== Challenge a ==
In the records below, retype every line from the line with "You are a computer-use" to the line with "click(774, 789)", both of those lines included.

== Text passage ==
---------------

0

I was trying to match this pattern in regex 101

<a href="http://google.com">Google.com</a>
<A target="_blank" href='http://example.com/files.html'>An Example</A>
<a id="link23" HREF = "file23.html" target="_TOP">File #23</a>
<a href="images/mypic.png">See my picture!</a>
<a href="mailto:joelross@uw.edu">Email Joel</a>

and I made this regex- <[aA].\s(HREF|href)\s?=\s?('|").('|")>.*</[aA]>

now when I am trying to use the grep command via my command line,it throws me an error.

./mdlinks.sh: line 3: unexpected EOF while looking for matching `"'
./mdlinks.sh: line 4: syntax error: unexpected end of file

Here is the source file

#! /usr/bin/env bash
CONTENT=$(curl $1)

---------------

== Input for this task ==
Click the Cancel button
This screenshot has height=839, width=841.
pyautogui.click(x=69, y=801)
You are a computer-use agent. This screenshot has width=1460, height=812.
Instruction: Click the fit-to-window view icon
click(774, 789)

---------------

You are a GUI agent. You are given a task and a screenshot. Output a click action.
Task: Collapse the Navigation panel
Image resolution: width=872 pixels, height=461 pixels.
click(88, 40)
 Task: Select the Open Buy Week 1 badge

---------------

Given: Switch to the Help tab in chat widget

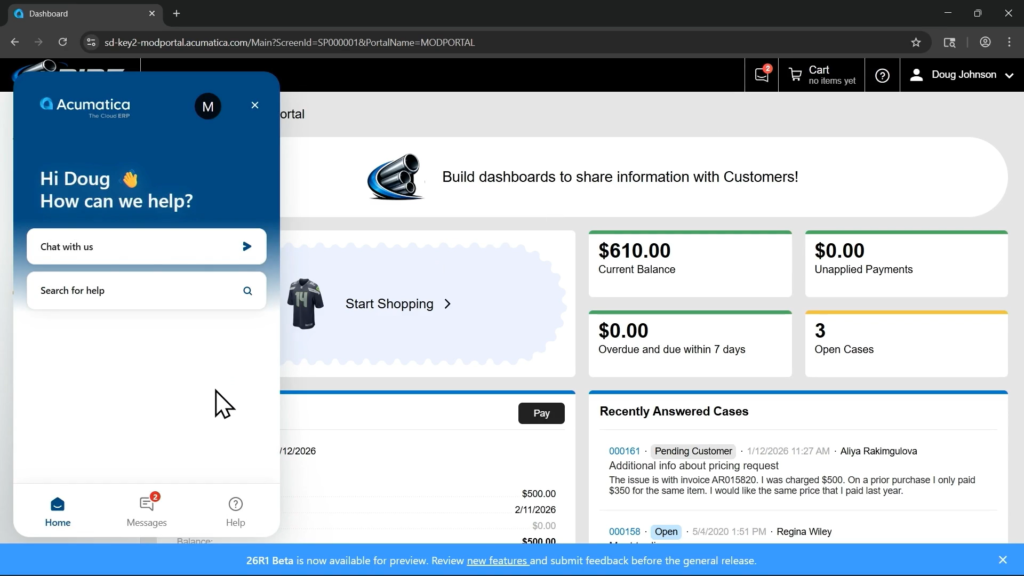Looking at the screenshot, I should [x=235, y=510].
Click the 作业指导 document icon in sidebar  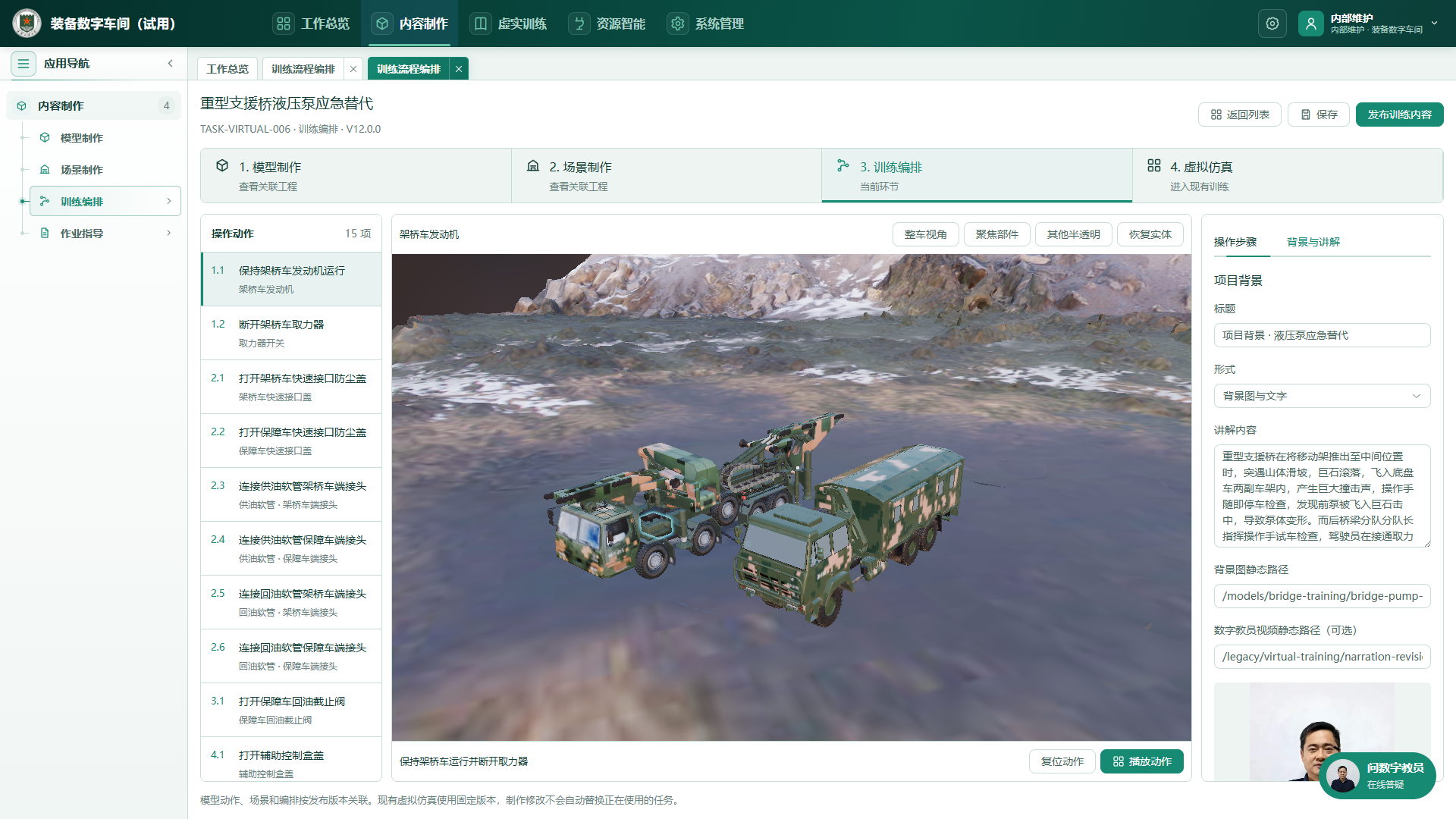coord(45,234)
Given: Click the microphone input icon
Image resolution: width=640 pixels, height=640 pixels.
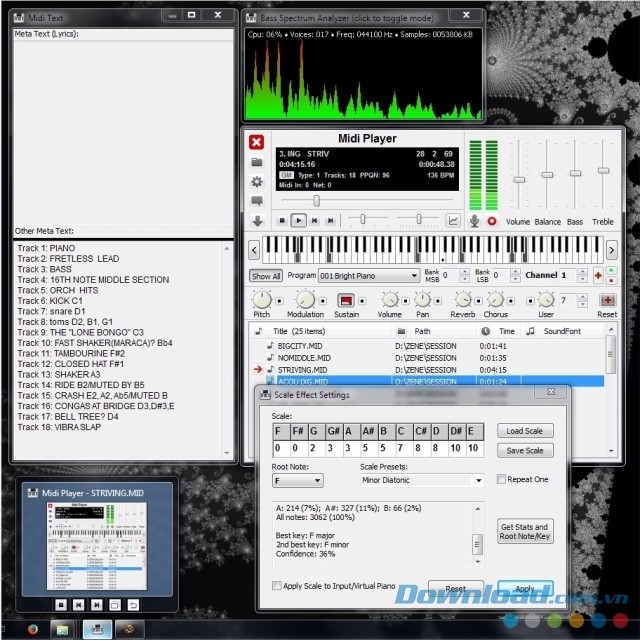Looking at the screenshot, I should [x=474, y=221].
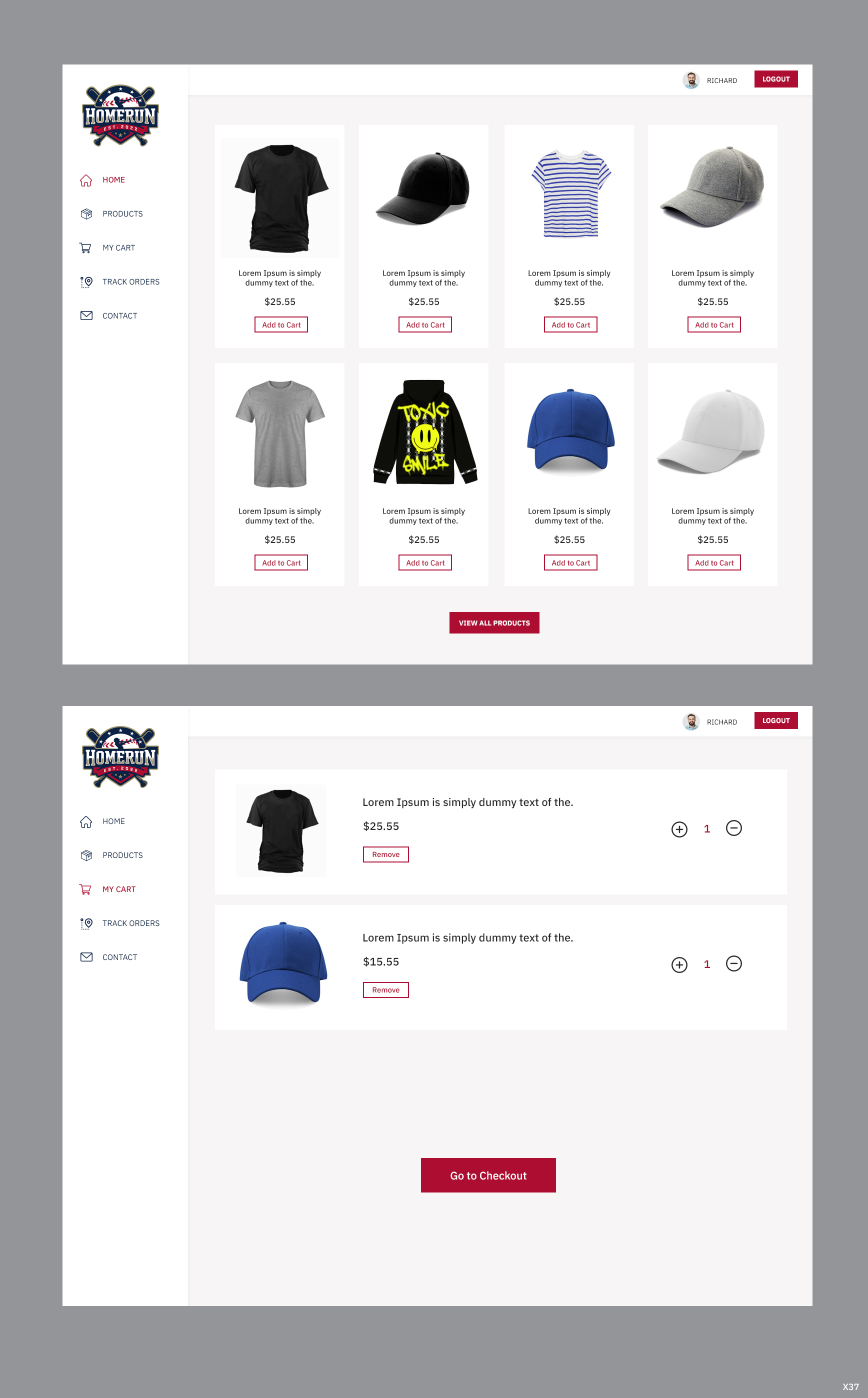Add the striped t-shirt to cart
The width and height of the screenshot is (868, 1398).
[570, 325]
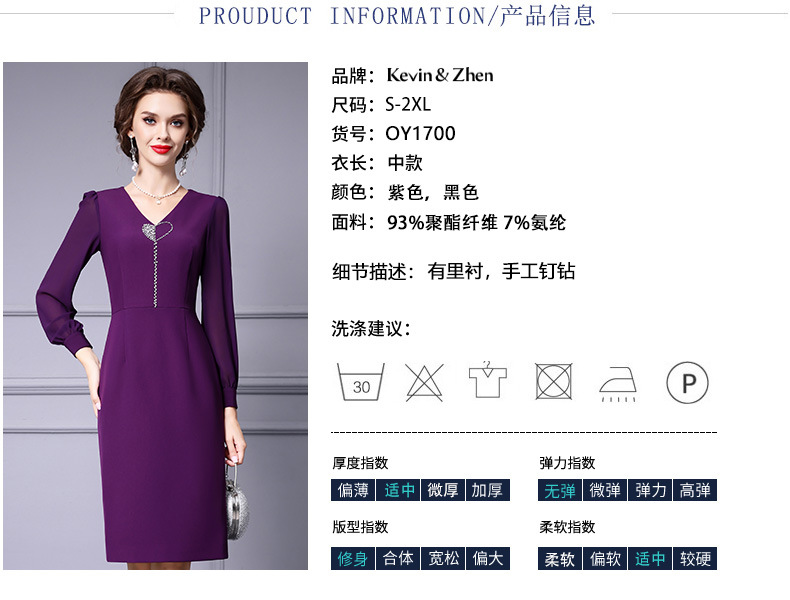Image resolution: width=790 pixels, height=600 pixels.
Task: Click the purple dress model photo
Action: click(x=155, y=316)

---------------

== Challenge b ==
Echo the regex thread above from "and I made this" to "me an error.", keeping every character as it appears.

== Right answer a ==
You are a computer-use agent. This screenshot has width=1460, height=812.
Instruction: Click the fit-to-window view icon
click(774, 789)

== Right answer b ==
and I made this regex- <[aA].\s(HREF|href)\s?=\s?('|").('|")>.*</[aA]>

now when I am trying to use the grep command via my command line,it throws me an error.